Fig. 15.—Adhesive Plaster applied for Fracture of Clavicle.

Treatment.—The displacement in complete fractures of the clavicle is readily reduced by supporting the elbow, bracing back the shoulders, and levering out the tip of the affected shoulder. In a few cases the interposition of some fibres of the subclavius muscle between the fragments has prevented perfect reduction.

In the greenstick variety the bone may be bent back into its normal position, but no great force should be employed, as, in spite of imperfect reduction, the clavicle usually straightens as it grows, and although some deformity may persist, the function of the limb is not interfered with.

Recumbent Position.—There is little doubt that the most perfect æsthetic results are obtained by treating the patient in the recumbent position. In girls, therefore, in whom it is desired that the shoulders should be perfectly symmetrical, the best results are obtained from placing the patient on a firm mattress, with a narrow, firm cushion between the shoulder-blades, so that the weight of the shoulder may carry the acromial fragment laterally and backwards. A pad is inserted in the axilla, the elbow raised, and the arm placed by the side on a pillow and steadied with sand-bags. Massage is applied daily. As this position must be maintained uninterruptedly for two or three weeks, it proves too irksome for most patients. When both clavicles are fractured, however, it is, short of operation, the only available method of treatment.

In ordinary cases the arm should be placed in that position which gives the best alignment of the fragments and least deformity. A thin layer of wool is placed in the axilla to separate the skin surfaces. A sling, supporting the elbow, is now applied, maintaining the arm in position, and a body bandage fixes the arm to the side. Massage and movement should be commenced at once.

A simple method, which yields satisfactory results, is that suggested by Wharton Hood. The fracture having been reduced, three strips of adhesive plaster, each an inch and a half wide, are applied from a point immediately above the nipple to a point 2 inches below the angle of the scapula ([Fig. 15]). The middle strap covers the seat of fracture, and is applied first: the others, slightly overlapping it, extend about half an inch on either side. The elbow is supported in a sling. This plan has the advantage that it permits of movement of the shoulder being carried out from the first, but the plaster rather interferes with massage.

The Handkerchief Method.—In cases of emergency, one of the best methods applicable to all fractures of the clavicle is to brace back the shoulders by means of two padded handkerchiefs, folded en cravate, placed well over the tips of the shoulders and tied, or interlaced, between the scapulæ. The forearm is then supported by a third handkerchief applied as a sling, the base of which is placed under the elbow, the ends passing over the sound shoulder.

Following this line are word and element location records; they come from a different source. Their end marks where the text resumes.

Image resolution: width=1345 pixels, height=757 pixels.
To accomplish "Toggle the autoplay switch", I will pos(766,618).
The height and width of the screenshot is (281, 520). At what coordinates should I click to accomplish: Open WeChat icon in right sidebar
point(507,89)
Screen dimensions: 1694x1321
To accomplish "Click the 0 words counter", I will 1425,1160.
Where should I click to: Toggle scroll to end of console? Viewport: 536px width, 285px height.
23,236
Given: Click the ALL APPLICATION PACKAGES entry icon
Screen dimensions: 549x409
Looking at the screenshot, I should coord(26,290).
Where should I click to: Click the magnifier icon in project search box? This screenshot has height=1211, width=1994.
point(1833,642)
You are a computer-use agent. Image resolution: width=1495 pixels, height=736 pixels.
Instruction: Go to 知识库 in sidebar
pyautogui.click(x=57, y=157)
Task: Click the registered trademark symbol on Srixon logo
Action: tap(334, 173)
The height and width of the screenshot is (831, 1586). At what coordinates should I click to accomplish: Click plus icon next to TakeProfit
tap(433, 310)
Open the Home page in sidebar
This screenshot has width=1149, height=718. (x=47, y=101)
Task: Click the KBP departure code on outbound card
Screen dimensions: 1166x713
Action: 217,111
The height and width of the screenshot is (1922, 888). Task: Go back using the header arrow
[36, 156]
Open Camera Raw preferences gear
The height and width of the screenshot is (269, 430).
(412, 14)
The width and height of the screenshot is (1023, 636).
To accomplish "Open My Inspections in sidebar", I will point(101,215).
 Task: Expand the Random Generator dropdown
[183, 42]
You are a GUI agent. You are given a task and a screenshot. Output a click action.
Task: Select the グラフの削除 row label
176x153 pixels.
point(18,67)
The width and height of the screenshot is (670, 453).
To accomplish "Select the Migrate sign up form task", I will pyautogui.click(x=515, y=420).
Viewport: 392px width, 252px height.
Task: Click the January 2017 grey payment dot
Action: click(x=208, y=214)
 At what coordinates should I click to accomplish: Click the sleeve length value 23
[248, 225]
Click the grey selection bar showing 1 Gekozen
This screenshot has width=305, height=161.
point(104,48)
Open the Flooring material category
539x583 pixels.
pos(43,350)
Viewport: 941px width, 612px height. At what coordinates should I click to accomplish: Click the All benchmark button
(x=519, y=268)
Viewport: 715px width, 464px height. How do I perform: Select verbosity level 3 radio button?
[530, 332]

Operative treatment may be called for in compound or comminuted fractures when the fragments have injured, or are likely to injure, the subclavian vessels or the cords of the brachial plexus, or when it is otherwise impossible to reduce the fracture or to retain the fragments in apposition. It is also indicated in some cases of fracture of both clavicles.

These various methods of treatment are not equally applicable to all cases. In our experience, in the circumstances indicated, the following methods have proved the most satisfactory: (1) As a temporary means of retention in emergency cases,—for example, accidents occurring on the football field,—the handkerchief method. (2) In uncomplicated fractures of average severity in any part of the bone, the method of sling and body bandage. (3) In cases where, for æsthetic reasons, the chief consideration is the avoidance of deformity and the maintenance of the symmetry of the shoulders, as in girls, the treatment by recumbency. (4) When retentive apparatus fails, or when the fragments are exerting injurious pressure, operative treatment.